RapidMiner

RapidMiner

NullPointerException

Contributor II

NullPointerException

Hi,

I am a newbie to RapidMiner. I am trying to use Expectation Maximization to cluster some data. I have a around 500 000 of data rows in .csv file. I am using the process "Read CSV" -> Normalise -> Replace Missing Vlaues -> Clustering
However i always get a nullpointer exception at the clustering time  Smiley Sad
I am doing something wrong here?

Thanks in advance
Darme
14 REPLIES
Super Contributor

Re: NullPointerException

Do you get an error dialog which allows to submit a bug report? If so, please use the corresponding button.
If there is no such dialog, please post your process setup and give us a detailed description of your data (number and types of attributes, and any particularities).

Best regards,
Marius
Contributor II

Re: NullPointerException

Hi Marius,

Thank you for your prompt reply. Following is the error massage i get.
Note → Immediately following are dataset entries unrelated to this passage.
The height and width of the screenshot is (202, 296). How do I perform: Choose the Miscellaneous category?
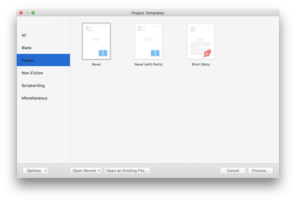pyautogui.click(x=34, y=98)
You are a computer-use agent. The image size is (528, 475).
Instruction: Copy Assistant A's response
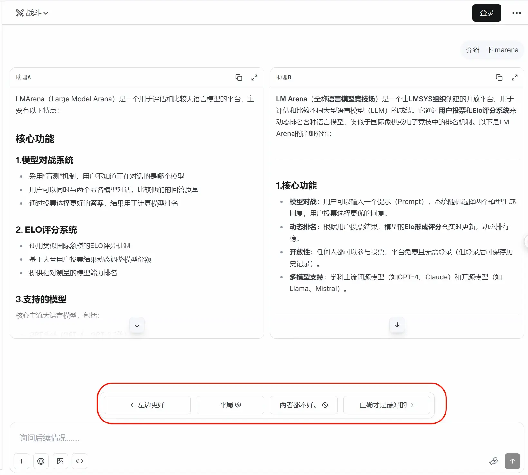click(239, 77)
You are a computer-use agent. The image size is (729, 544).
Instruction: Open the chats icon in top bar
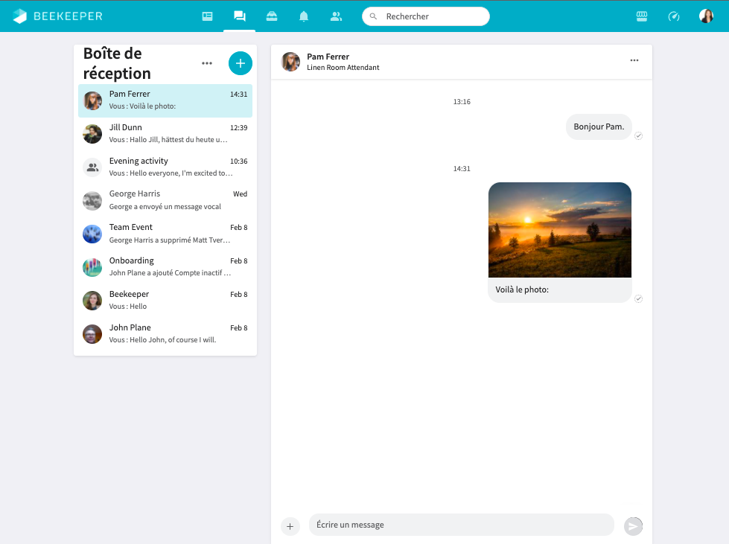click(239, 16)
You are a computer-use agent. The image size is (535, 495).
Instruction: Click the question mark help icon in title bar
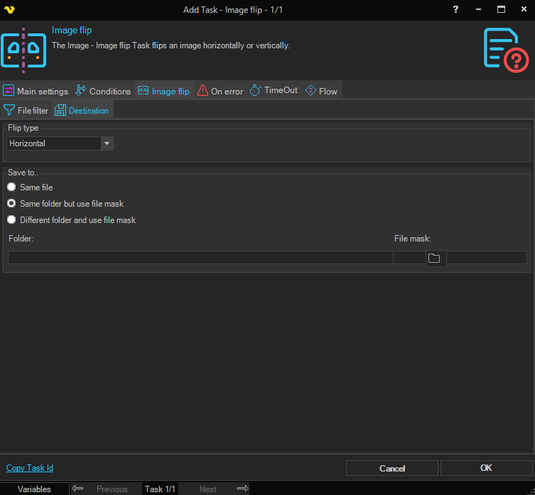455,9
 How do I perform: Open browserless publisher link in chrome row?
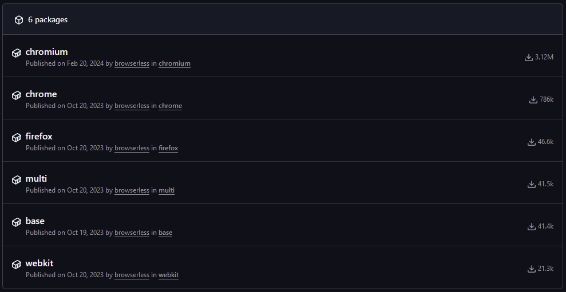(132, 106)
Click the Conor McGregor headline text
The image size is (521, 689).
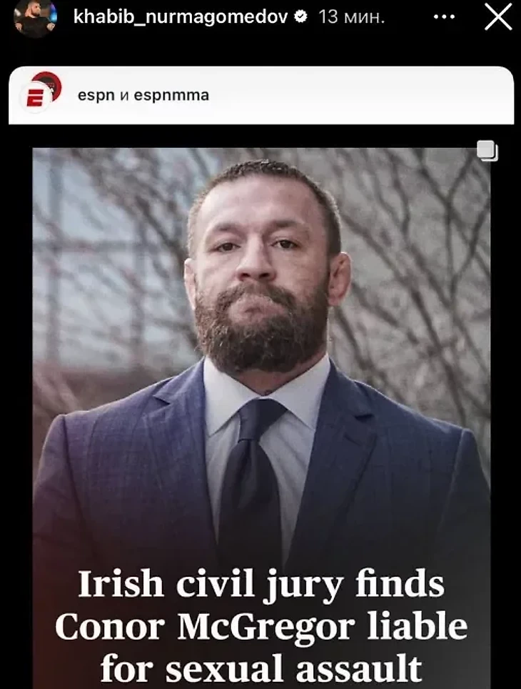pos(261,626)
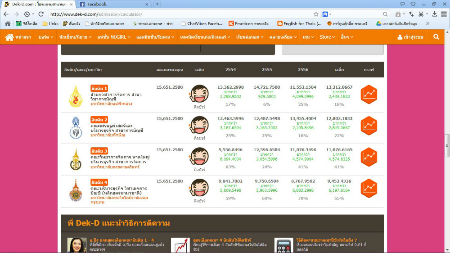Show more bookmarks with the chevron
Screen dimensions: 450x253
tap(428, 23)
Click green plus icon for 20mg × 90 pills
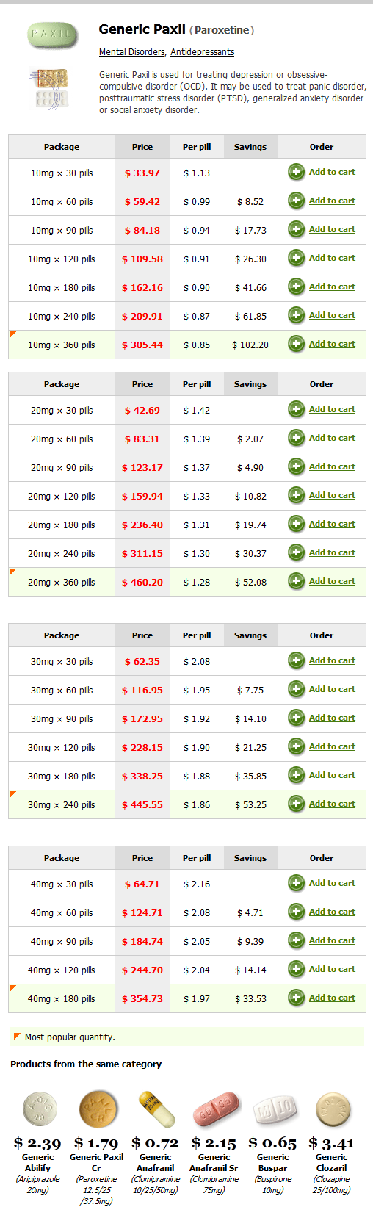 tap(296, 467)
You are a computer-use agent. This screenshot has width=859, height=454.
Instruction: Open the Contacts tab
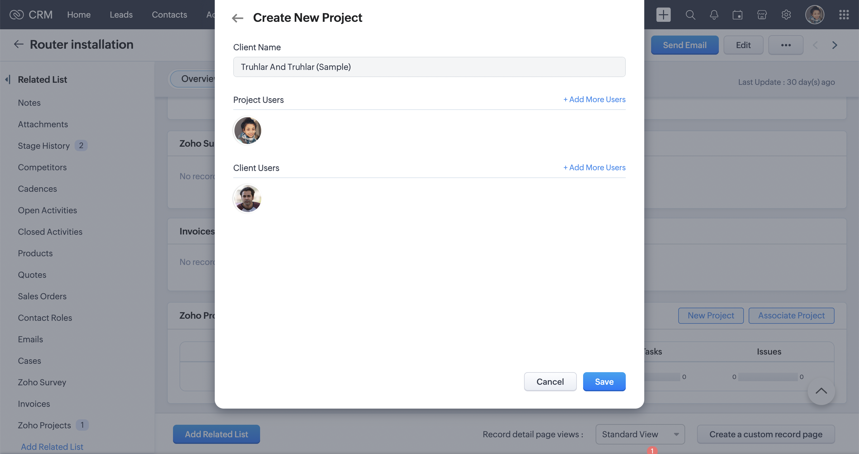point(169,15)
The setup does not seem to contain any obvious errors, but you should check the log massages or activate the debug mode in the settings dialog in order to get more information about this problem

The log contains the following

          subprocess 'Main Process'
            +- Read CSV[1] (Read CSV)
            +- Normalize[1] (Normalize)
            +- Replace Missing Values[1] (Replace Missing Values)
      ==>  +- Clustering[1] (Expectation Maximization Clustering)
Apr 23, 2013 4:49:13 PM SEVERE: java.lang.NullPointerException

the data has 11 attributes which are of types text, number and date. In the normalise process i have set value type to numeric
In the clustering i have set randomly assigned examples
In the  Replace Missing Values i have set attribute filter type to all and default to average

do you need any more information?  Please let me know

Thanks again
Darme
Super Contributor

Re: NullPointerException

Hi,

it seems that you also have missing values in your nominal and/or date attributes. You should remove/replace all missing values before applying Expectation Maximum Clustering.

Best regards,
Marius
Contributor II

Re: NullPointerException

Hi again,

I added two Replace Missing Vlaues steps to the below process. One has attribute filter type , "value_type" set to text  with default set to value and replenishment set as "extra"

The other has the value-type "date" and replenishment value of 23/4/2013.

Still i get the same error. Am i still on the wrong path. Please help.

Thank you very much
Darme
Super Contributor

Re: NullPointerException

Can you please post your process setup as described in the post linked in my signature?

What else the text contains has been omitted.